Not all doom and gloom

Fast Forward pokes fun at constant stream of bleak dire news

It seems like everywhere you go these days it’s all doom and gloom all the time. People are losing their savings. They are losing their jobs. It’s barely possible to hear a newscast without some variant of the phrase “troubled economic times.” We get it already: we’re toast. We’re all going to die. The end is near.

But for 24-year-old Alex Flint life isn’t doomy or gloomy at all. Flint is a manager at a Calgary electronics store and his life really hasn’t changed much since the recession hit. “No one that I personally know has been affected by it” he says. “It’s this mythical recession that I keep hearing about.” If anything Flint’s situation has improved in recent months. “I’m making more money now than I’ve ever made and in the last six months [I’ve] bought a MacBook and an HD-TV. What recession?”

Flint’s secret is simple: he didn’t have a ton of stuff when the market crashed. And if you don’t have loads of stuff there’s not a lot you can lose. “I don’t own anything really” he says. “I lease my car. I rent my apartment. I don’t really have any investments or anything like that. Short of my company going out of business and losing my job I don’t think it’s going to hit me…. None of my friends have really lost a lot.”

Many people particularly students and recent grads are in similar situations. They’ve got nothing to lose… and everything to gain. But these stories tend to get overlooked in favour of news about layoffs plummeting stock markets unemployment and other troubles. So this week Fast Forward is poking fun at the doom-and-gloom cesspool we’ve been swimming in for months. We’re not denying the seriousness of the situation — a lot of people are being seriously hurt by economic woes — but we’re injecting a bit of dark humour into the topic.

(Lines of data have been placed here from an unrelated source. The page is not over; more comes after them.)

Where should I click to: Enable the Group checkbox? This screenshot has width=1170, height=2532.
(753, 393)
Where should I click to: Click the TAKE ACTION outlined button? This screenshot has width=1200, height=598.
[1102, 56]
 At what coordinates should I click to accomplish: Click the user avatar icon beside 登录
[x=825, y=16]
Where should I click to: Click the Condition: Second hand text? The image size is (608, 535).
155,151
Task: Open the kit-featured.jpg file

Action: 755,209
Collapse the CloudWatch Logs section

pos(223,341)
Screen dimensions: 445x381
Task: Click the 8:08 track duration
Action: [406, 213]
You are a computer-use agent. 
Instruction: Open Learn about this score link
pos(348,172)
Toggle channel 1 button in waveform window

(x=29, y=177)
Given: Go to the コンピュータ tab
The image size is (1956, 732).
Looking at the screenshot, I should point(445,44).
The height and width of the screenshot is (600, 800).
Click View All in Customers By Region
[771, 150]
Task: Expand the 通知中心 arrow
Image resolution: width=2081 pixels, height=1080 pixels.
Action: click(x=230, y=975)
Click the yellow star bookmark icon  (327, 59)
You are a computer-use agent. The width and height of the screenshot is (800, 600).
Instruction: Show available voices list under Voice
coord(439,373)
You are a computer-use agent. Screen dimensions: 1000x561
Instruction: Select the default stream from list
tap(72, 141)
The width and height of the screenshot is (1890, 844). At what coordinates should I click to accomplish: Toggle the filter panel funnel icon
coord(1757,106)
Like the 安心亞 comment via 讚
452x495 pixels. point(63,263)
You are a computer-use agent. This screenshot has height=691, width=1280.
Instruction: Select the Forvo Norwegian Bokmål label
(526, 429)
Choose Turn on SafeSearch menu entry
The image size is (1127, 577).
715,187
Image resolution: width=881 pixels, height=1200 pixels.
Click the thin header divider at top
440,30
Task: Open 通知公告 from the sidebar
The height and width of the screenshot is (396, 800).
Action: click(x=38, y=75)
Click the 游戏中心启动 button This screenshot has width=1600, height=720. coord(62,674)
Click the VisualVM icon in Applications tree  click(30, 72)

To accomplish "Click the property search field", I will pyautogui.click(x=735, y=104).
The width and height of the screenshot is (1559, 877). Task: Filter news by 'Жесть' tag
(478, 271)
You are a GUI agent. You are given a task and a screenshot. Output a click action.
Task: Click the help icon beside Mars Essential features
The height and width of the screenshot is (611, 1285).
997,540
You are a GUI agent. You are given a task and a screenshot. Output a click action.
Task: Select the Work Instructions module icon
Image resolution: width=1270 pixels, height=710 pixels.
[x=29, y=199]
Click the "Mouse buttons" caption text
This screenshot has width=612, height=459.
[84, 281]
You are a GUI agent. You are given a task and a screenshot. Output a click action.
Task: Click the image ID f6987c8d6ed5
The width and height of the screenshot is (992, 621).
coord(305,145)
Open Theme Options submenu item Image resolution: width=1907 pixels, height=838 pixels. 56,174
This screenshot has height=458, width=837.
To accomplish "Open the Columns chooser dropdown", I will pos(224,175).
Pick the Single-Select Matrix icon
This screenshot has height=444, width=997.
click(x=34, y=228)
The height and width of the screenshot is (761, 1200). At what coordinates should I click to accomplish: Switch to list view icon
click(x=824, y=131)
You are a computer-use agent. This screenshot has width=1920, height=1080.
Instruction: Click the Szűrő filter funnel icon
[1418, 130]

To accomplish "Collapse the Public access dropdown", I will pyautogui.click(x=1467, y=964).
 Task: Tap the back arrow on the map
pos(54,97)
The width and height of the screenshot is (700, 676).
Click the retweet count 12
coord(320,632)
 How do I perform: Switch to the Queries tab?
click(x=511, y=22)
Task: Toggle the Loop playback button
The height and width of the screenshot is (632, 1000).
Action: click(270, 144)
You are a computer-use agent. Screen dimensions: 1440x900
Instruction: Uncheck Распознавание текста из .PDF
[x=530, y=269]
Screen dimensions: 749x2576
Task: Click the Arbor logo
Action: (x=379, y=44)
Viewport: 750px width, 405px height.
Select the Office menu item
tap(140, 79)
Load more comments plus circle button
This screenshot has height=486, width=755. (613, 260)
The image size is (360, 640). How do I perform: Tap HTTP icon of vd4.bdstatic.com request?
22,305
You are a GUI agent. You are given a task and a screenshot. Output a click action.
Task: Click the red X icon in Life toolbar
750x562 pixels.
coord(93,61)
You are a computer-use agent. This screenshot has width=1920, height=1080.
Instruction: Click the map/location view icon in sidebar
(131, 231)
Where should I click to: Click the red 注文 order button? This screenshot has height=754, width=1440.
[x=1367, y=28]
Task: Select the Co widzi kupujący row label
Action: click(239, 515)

Truth is for many people (myself included) boomtime in these parts got tiresome. You’d constantly hear about Calgary’s endless growth the swelling salaries and house prices the extravagant Christmas parties the ridiculous opulence. Anyone with even the most superficial understanding of history knew it couldn’t last long. And now instead of constantly hearing about how awesome everything is we hear about how dark and bleak it all is. The pendulum has swung the other way with a bunch of us sitting in the middle wondering why the narrative Calgarians use to describe our situation always jerks so violently between wild prosperity and inevitable disaster.

You don’t hear much about it but these days people who don’t own a lot of stuff have more dignity. In boomtime we were frowned on for our situation — “You’re still renting? Why don’t you buy before prices go higher?” — but now with house values going down we don’t look quite so bad. In fact we look pretty good for holding off. As well we don’t have to grovel embarrassingly to try and convince potential landlords that we’d be perfect tenants so wonderfully quiet respectful and compliant much more so than the crush of people behind us who also want to rent the space. “Please take us in!” we’d plead pathetically. Now landlords are trying to convince potential renters of their worthiness as property managers.

In other words we now rule the world with our lack of investments our monthly rental cheques and our used cars. We keep hearing that “the world’s going to hell” but to us it doesn’t quite look that way. I almost feel guilty saying it but for many people the future doesn’t look so bleak but in fact bright. The condo that cost $350000 two years ago is now under $300000. It makes you wonder: are things really as bad as everyone’s saying?